Quelques différences fondamentales - non exhaustives - entre anarchisme et marxisme (en dehors de celle qui a été évoquée plus haut) :
- Pour l'anarchisme la fin est contenue dans les moyens. Ce n'est manifestement pas le cas pour le marxisme, tout du moins dans la façon dont il a été mis en pratique.
- Marx, contrairement à Proudhon et Bakounine, n'a pas été fichu de théoriser le caractère collectif de la force de travail.
- L'anarchisme ne part pas de la lutte des classes comme moteur du progrès social. Les mouvances syndicalistes révolutionnaires anarchisantes se sont vite aperçu que la lutte des classes était nécessaire mais que, dans le fond, elle ne faisait que se mettre en travers de l'émancipation des travailleurs.
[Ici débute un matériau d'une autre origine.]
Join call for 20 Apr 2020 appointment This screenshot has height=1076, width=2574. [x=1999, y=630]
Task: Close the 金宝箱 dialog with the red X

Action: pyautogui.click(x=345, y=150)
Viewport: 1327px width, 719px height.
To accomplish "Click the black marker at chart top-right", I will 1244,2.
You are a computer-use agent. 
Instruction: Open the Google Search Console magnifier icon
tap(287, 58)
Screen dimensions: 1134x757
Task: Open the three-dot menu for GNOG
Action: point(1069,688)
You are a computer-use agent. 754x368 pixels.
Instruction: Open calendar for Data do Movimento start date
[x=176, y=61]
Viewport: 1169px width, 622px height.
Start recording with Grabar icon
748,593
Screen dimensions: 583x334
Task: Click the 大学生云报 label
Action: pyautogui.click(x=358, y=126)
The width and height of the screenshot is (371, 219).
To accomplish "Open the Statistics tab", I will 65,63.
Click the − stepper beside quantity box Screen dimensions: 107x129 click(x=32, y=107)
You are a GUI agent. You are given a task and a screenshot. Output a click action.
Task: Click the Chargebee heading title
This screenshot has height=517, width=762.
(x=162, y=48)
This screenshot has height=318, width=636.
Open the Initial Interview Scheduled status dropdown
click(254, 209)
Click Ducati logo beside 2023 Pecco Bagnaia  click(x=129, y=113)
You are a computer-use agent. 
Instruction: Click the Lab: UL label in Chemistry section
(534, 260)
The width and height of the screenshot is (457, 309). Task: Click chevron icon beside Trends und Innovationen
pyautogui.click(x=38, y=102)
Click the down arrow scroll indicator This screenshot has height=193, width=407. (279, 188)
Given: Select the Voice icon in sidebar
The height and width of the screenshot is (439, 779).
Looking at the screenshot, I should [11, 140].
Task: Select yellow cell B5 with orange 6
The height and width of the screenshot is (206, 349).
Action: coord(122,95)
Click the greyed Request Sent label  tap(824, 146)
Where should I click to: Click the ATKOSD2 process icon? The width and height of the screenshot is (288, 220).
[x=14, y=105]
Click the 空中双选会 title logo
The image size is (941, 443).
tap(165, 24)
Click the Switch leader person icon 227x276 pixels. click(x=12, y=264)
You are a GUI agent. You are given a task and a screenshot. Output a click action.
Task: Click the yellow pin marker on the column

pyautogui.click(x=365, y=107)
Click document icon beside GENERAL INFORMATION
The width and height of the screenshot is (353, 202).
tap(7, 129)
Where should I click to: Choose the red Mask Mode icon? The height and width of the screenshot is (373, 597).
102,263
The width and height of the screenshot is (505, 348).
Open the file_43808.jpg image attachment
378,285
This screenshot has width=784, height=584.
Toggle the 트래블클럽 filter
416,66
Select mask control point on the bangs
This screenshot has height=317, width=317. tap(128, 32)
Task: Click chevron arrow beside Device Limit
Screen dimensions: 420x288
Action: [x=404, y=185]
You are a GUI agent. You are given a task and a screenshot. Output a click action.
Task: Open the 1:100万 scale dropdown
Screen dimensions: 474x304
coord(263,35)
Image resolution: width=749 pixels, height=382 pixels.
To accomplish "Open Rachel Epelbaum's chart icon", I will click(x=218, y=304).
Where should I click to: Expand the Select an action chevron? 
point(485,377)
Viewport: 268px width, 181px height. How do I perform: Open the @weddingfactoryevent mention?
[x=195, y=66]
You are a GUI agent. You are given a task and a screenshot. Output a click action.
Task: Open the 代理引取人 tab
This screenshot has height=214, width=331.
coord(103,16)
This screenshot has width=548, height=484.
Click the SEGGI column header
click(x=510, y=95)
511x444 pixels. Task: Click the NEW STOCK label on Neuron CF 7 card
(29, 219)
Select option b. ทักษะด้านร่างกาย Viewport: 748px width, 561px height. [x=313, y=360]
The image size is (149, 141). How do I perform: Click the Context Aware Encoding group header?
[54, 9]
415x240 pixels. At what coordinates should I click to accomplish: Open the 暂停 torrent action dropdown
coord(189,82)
- L'anarchisme, contrairement au marxisme, ne considère pas qu'il faille résoudre les contradictions dans un système dialectique. Proudhon avait même pondu son système de "dialectique sérielle" pour bien signifier que les contradictions historiques sont à l'image des pôles d'une pile électrique : il faut sérier les contradictions entre celles qui tendent à l'émancipation (à rechercher) et celles qui sont délétères (à fuir). L'anarchisme est plutôt une histoire d'équilibre instable.
- D'après le point de vue précédent, l'anarchisme ne théorise pas la fin de l'histoire sur un mode hégélien comme a pu le faire le marxisme. Sur ce sujet, l'anarchisme est plus proche de l'éternel retour nietzschéen que de l'hégélianisme marxiste. Deleuze parle à juste titre de "l'éternel retour du différent".